(Dataset entries)

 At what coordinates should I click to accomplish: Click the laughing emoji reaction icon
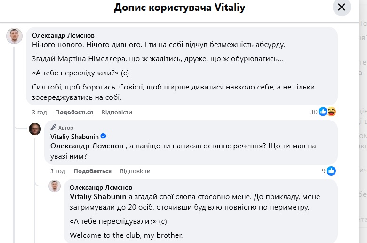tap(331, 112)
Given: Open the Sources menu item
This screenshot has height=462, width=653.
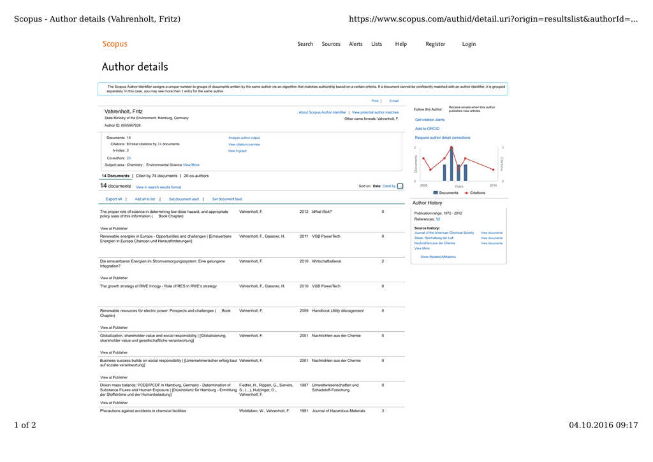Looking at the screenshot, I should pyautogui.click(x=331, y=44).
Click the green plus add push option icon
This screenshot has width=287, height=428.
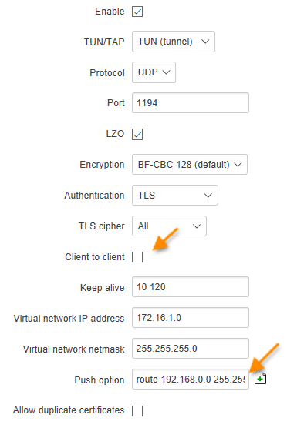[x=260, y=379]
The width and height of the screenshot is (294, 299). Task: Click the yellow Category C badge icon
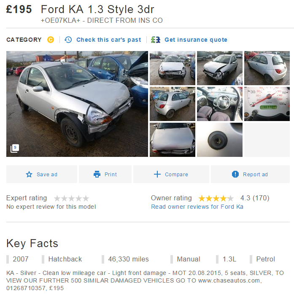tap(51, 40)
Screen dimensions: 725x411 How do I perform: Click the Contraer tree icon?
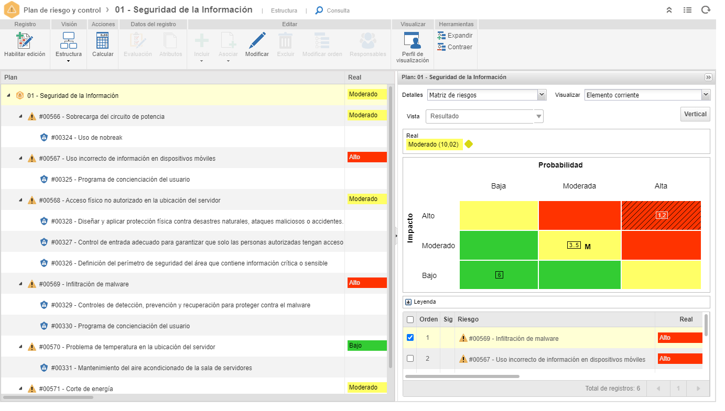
==
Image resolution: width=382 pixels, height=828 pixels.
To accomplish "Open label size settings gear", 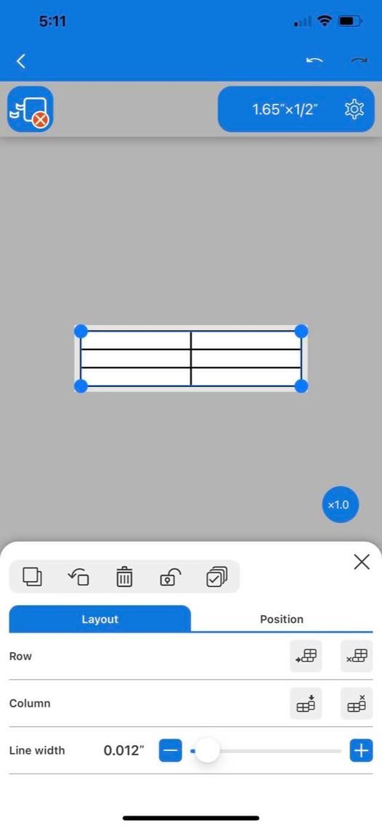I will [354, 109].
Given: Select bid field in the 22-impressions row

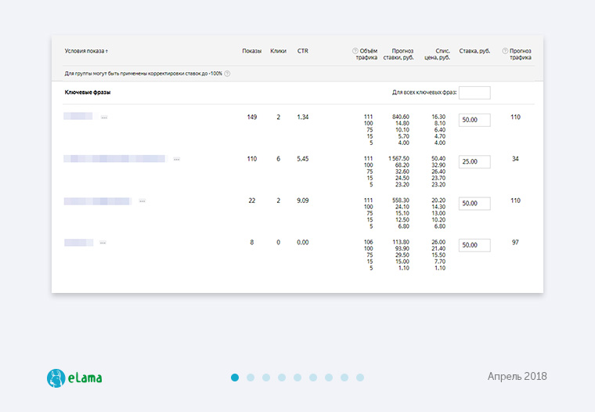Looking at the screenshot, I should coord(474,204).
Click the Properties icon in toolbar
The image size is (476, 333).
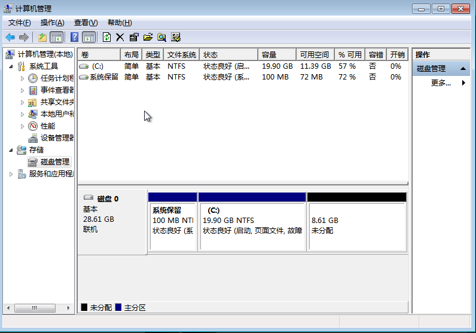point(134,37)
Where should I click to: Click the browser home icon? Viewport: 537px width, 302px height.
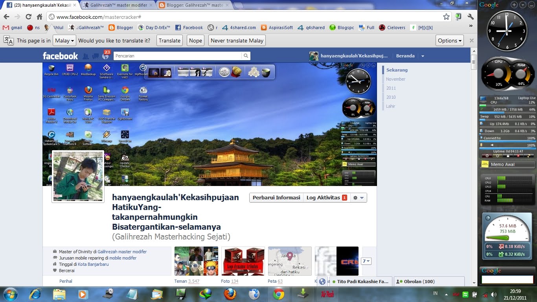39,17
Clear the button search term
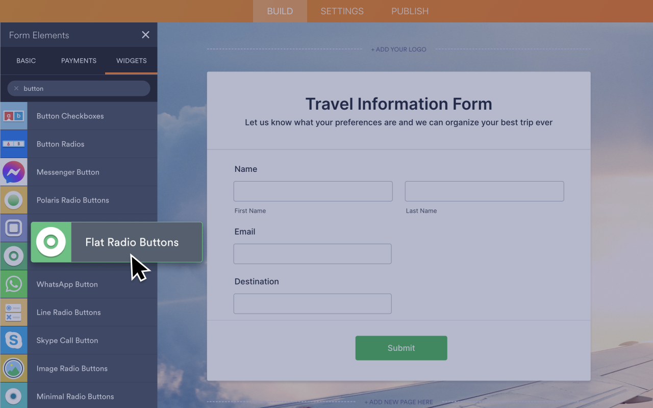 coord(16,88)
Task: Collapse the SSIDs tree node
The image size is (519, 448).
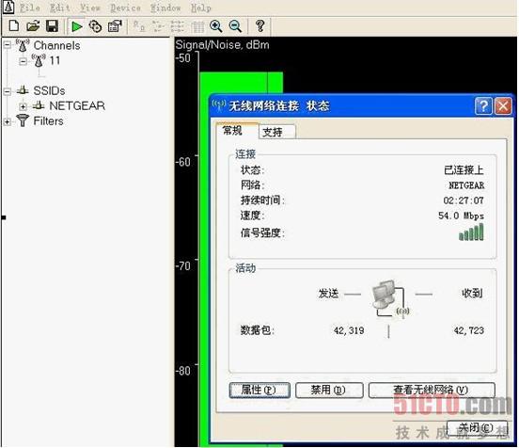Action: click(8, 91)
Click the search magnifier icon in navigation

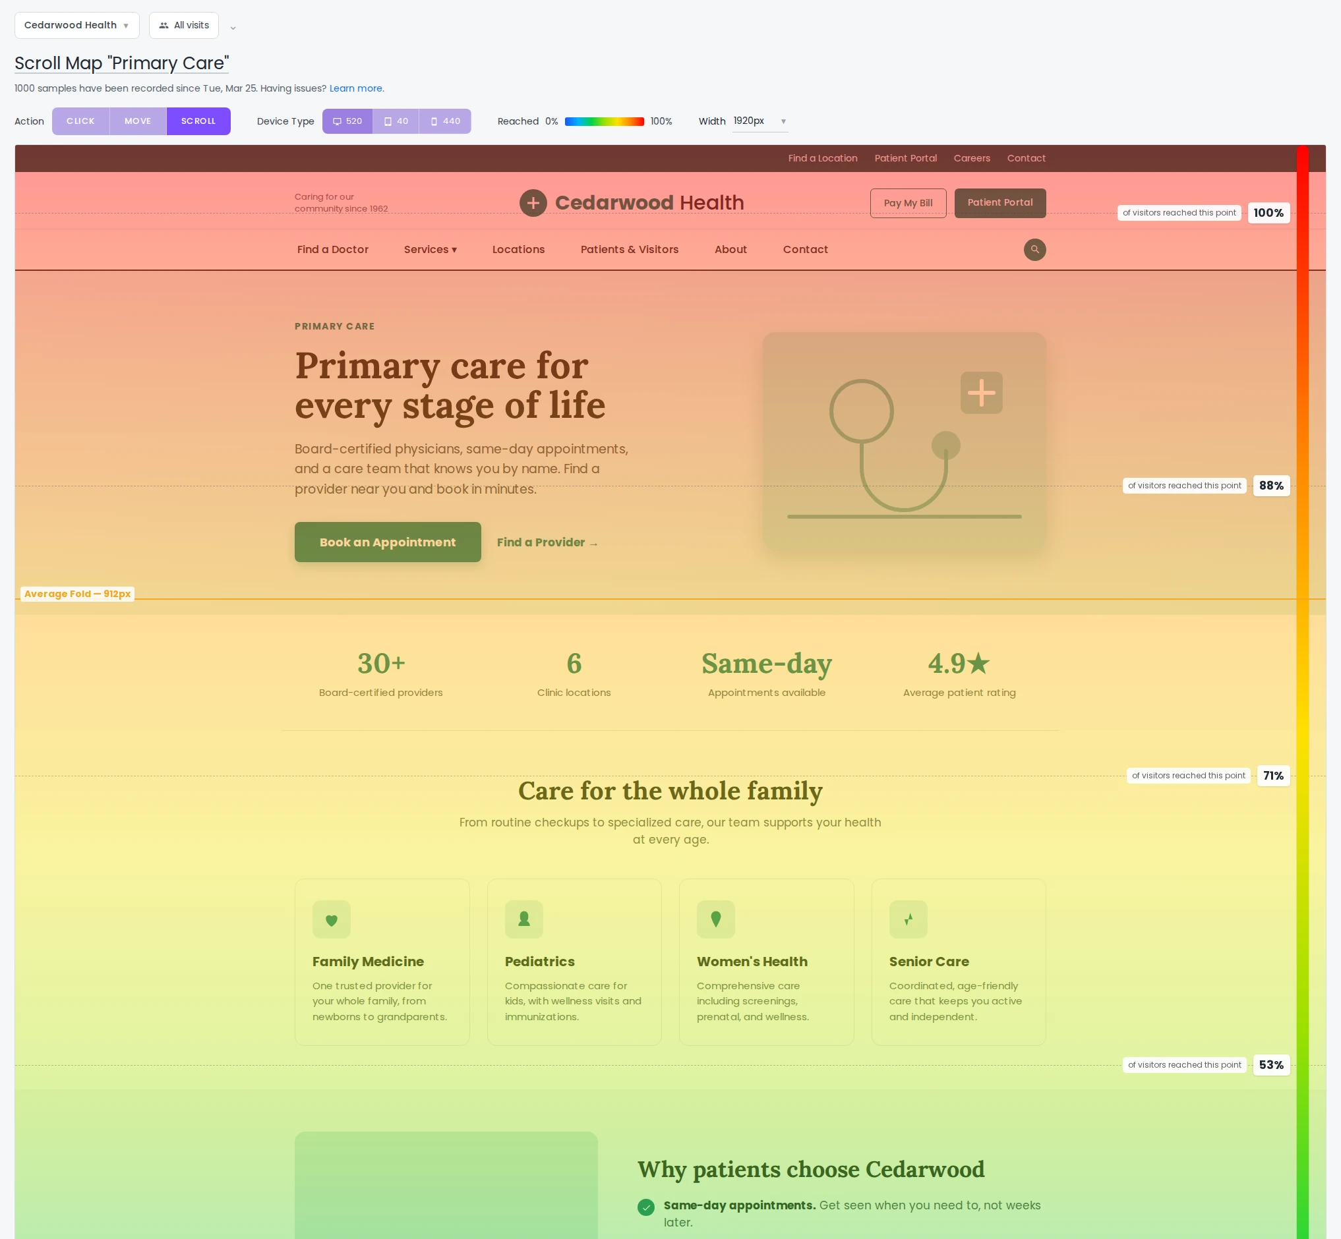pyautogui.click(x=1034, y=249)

» **Problem requirements**
Because only one stretch of the records is wanted, please output the lines from the one holding "This screenshot has height=462, width=653." through the one holding "Screen dimensions: 725x411" exactly, both included, and leave every picture out.

» **Written reply**
This screenshot has height=462, width=653.
Looking at the screenshot, I should pyautogui.click(x=331, y=44).
Click the green plus add push option icon
This screenshot has width=287, height=428.
[x=260, y=379]
The width and height of the screenshot is (294, 299). Task: Click the yellow Category C badge icon
tap(51, 40)
Screen dimensions: 725x411 How do I perform: Click the Contraer tree icon?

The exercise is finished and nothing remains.